We just bought a new (to us) 2004 Honda Accord, and I am not sure what the weight limits on the LATCH system are. Does anyone know where I can find this information? It's not in my owner's manual. My DD is just about 40 pounds, so I just went ahead and used the seatbelt for the install, which feels very secure. But just for my information, is there a source for this?

Also, even if the Latch limits are 40 pounds and I have her seat installed with the shoulder belt, I can/should still use the tether, right?

Thanks!


----------



## Maedze (Dec 16, 2008)

It's 40 lbs, and Honda for whatever reason doesn't put it in the vehicle manual! It's only available in the LATCH manual.

And yes, do continue to use the top tether.


----------



## KnittingTigers (Mar 16, 2007)

Brilliant, thanks. We didn't have LATCH in our previous vehicle, so I'm more comfortable doing belt installs anyway.

Also, I'm glad I'm not crazy- I scoured that owner's manual from back to front trying to find the limits!


----------



## brigala (Apr 26, 2010)

Honda says you have to discontinue use of the top tether at 40 lbs, too.

Since nobody else in the US is willing to take the responsibility of using the top tether if Honda refuses to do so, unlike the Canadian government who says the top tether must be used at all times with all FF seats, we techs are supposed to tell you to follow Honda's instructions.

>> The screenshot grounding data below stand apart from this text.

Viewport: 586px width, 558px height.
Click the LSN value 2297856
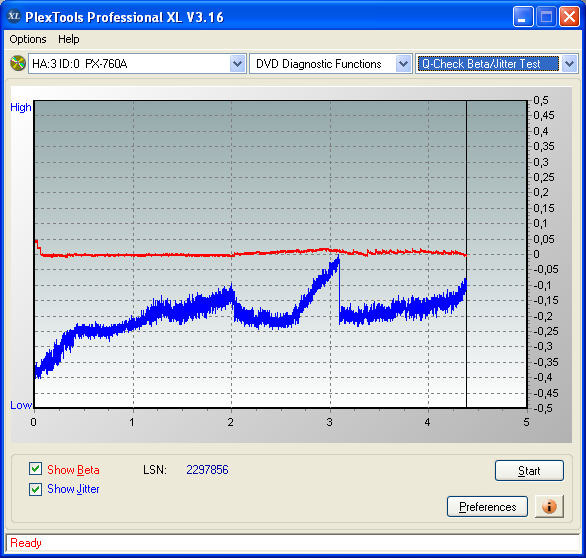(x=207, y=470)
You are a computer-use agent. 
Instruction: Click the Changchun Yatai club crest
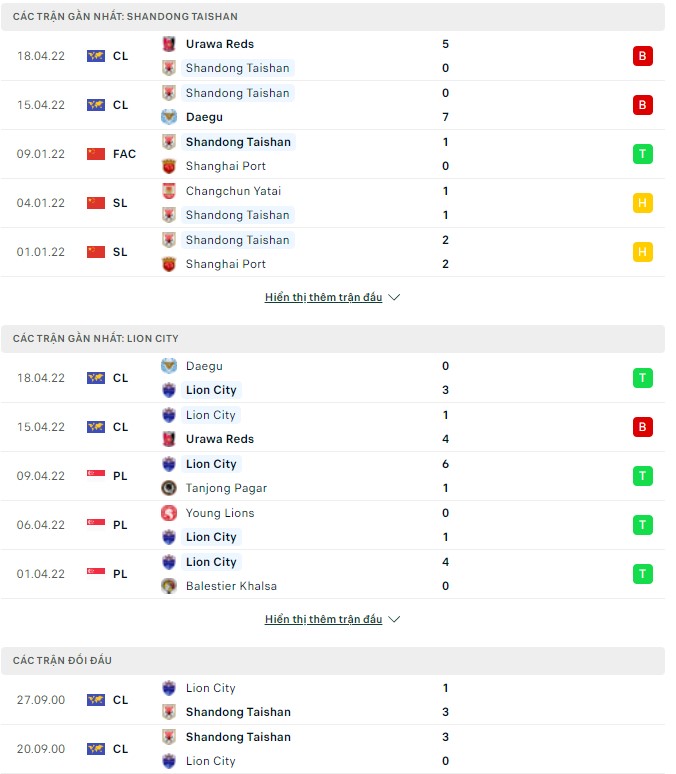click(169, 191)
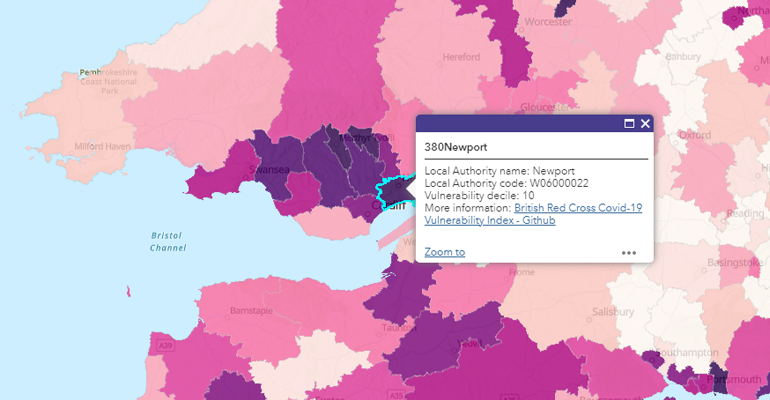Open the three-dots more options menu
The height and width of the screenshot is (400, 770).
pos(629,253)
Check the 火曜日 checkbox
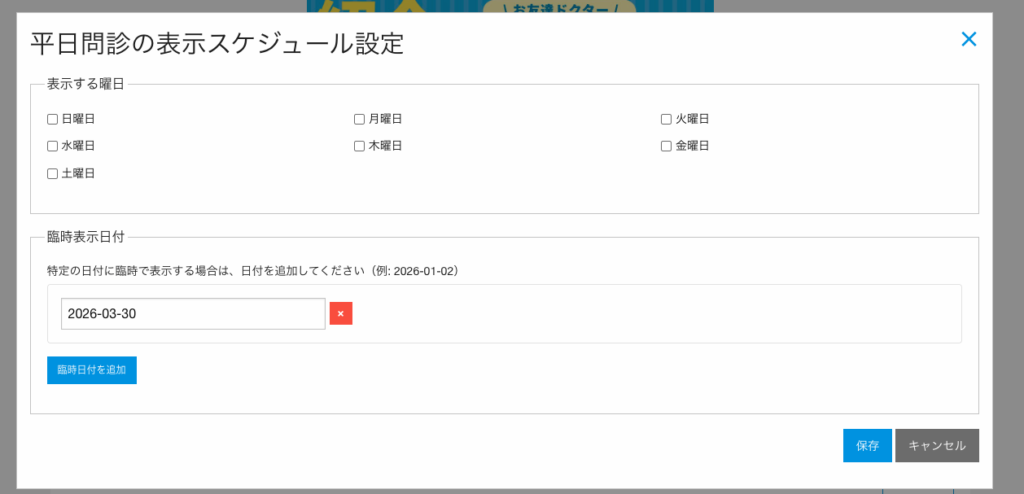This screenshot has height=494, width=1024. pos(666,119)
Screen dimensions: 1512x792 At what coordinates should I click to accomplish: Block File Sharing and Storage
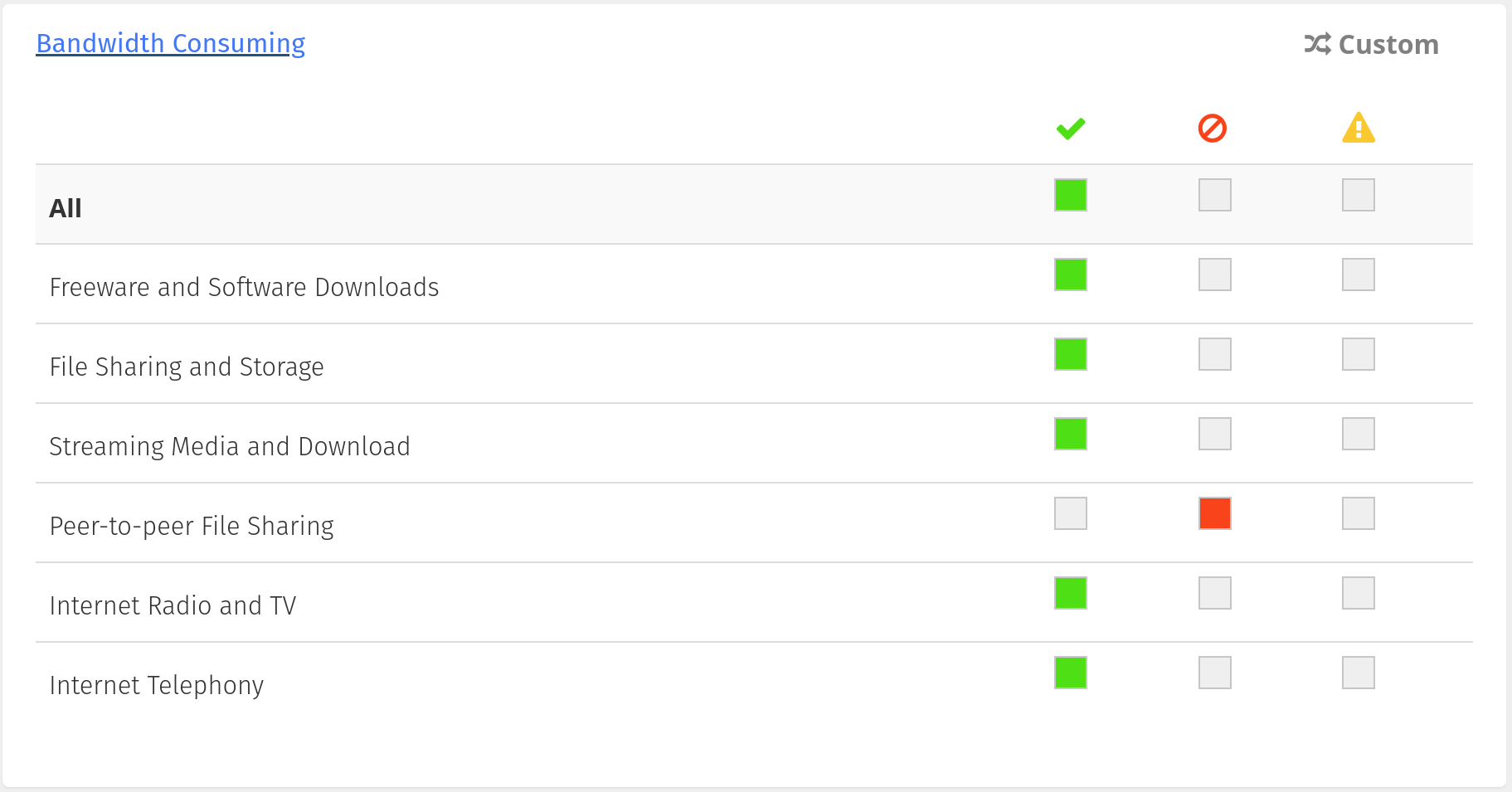pyautogui.click(x=1215, y=354)
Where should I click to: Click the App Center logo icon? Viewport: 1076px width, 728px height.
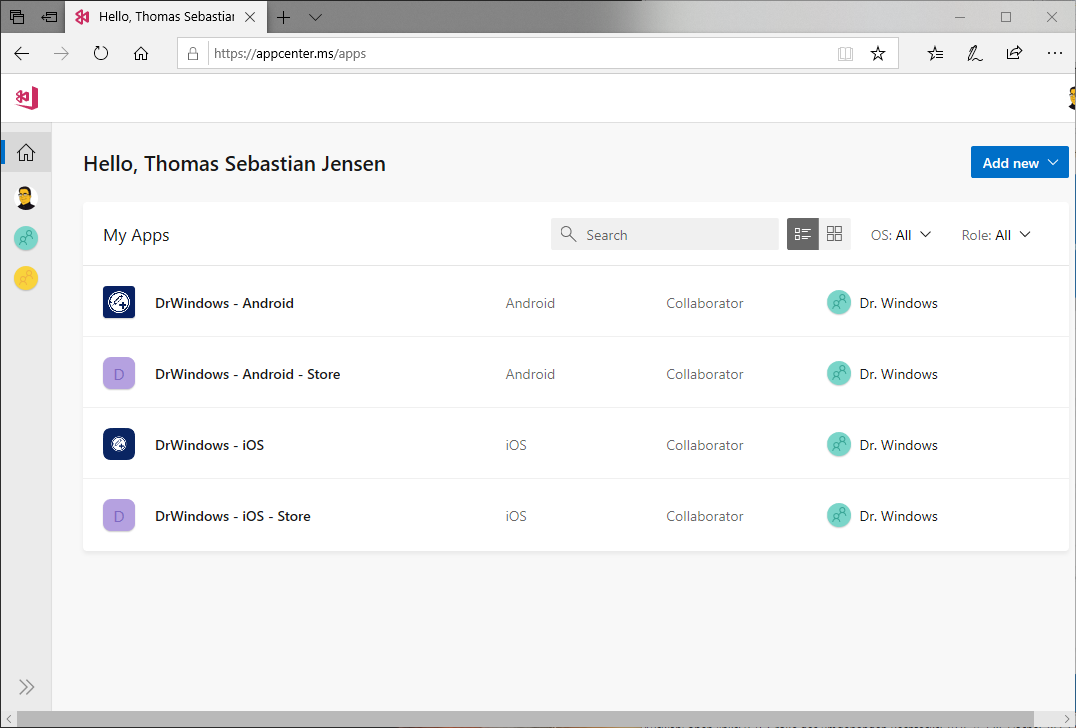click(x=27, y=97)
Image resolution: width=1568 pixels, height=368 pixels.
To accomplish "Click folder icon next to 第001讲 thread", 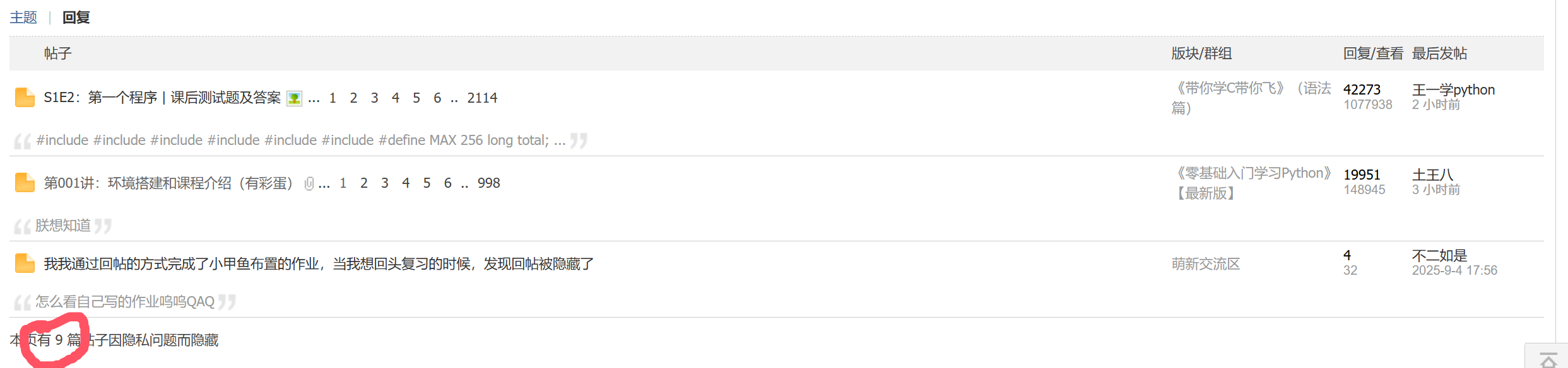I will [25, 183].
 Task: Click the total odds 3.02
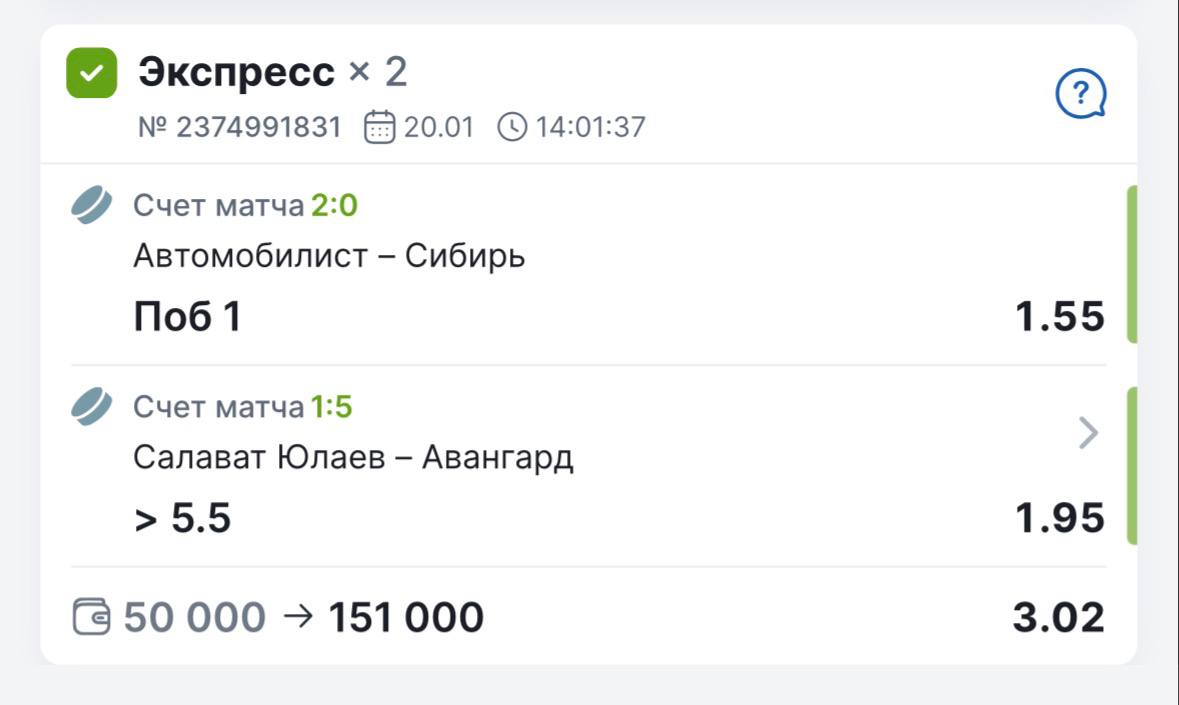click(x=1058, y=617)
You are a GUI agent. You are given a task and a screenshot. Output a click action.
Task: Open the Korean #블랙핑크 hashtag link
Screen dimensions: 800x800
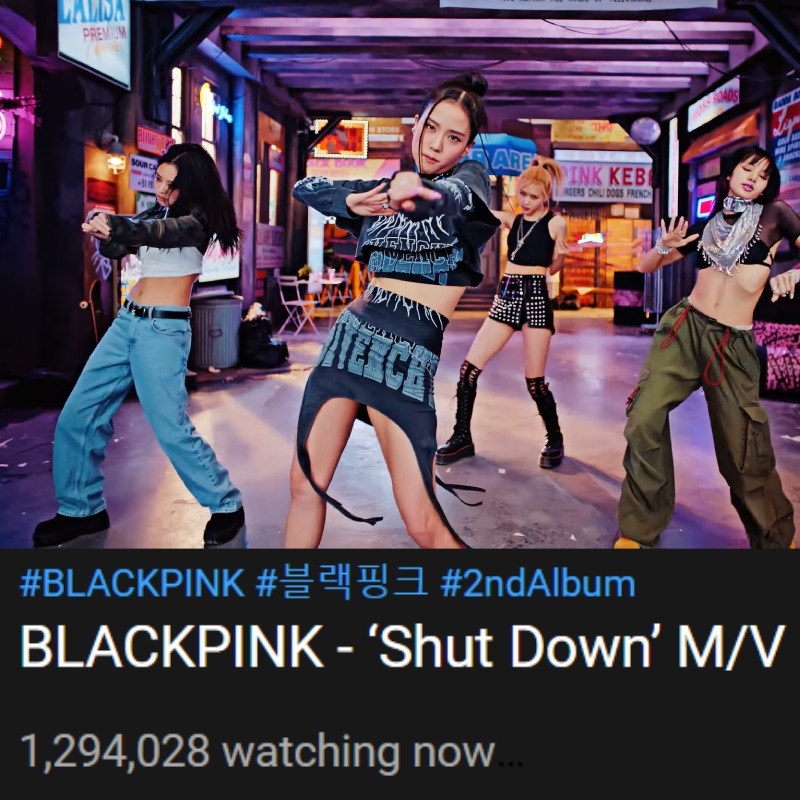(341, 583)
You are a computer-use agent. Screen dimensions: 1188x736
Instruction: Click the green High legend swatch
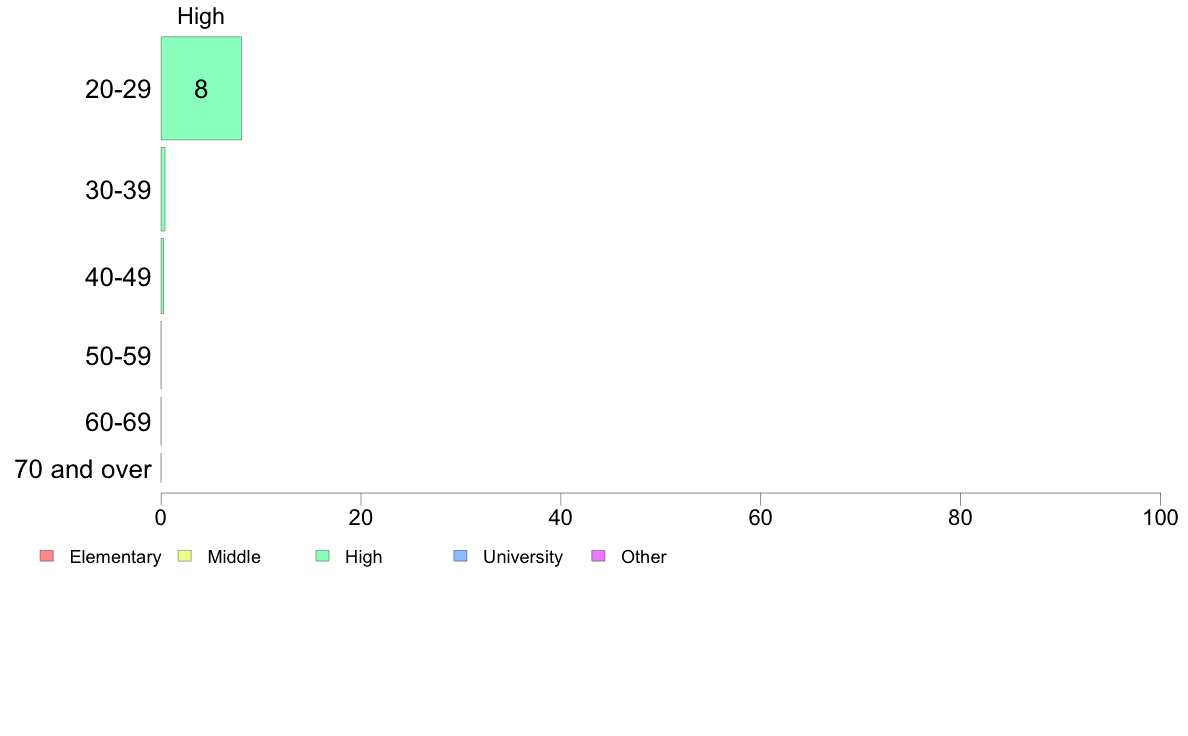[323, 556]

Even though ALL the studies clearly prove it would be safer for your child to use the top tether, if you do use it don't expect Honda or your car seat manufacturer or Safe Kids to pay you money if by some freak situation you get in an accident where your 41 lb child is the exception who is somehow injured in some unpredictable way by a failing top tether.


----------



## Maedze (Dec 16, 2008)

Brigala is correct about the official policy, but keep in mind that in decades of top tether use there has never been a single instance of a deleterious effect of using it over the lower anchor limit. It has always been beneficial.


----------



## KnittingTigers (Mar 16, 2007)

Thanks to both of you. I plan to continue to use the top tether- it feels safer, and I'm glad to hear that research backs that up. Thanks for the quick answers.


----------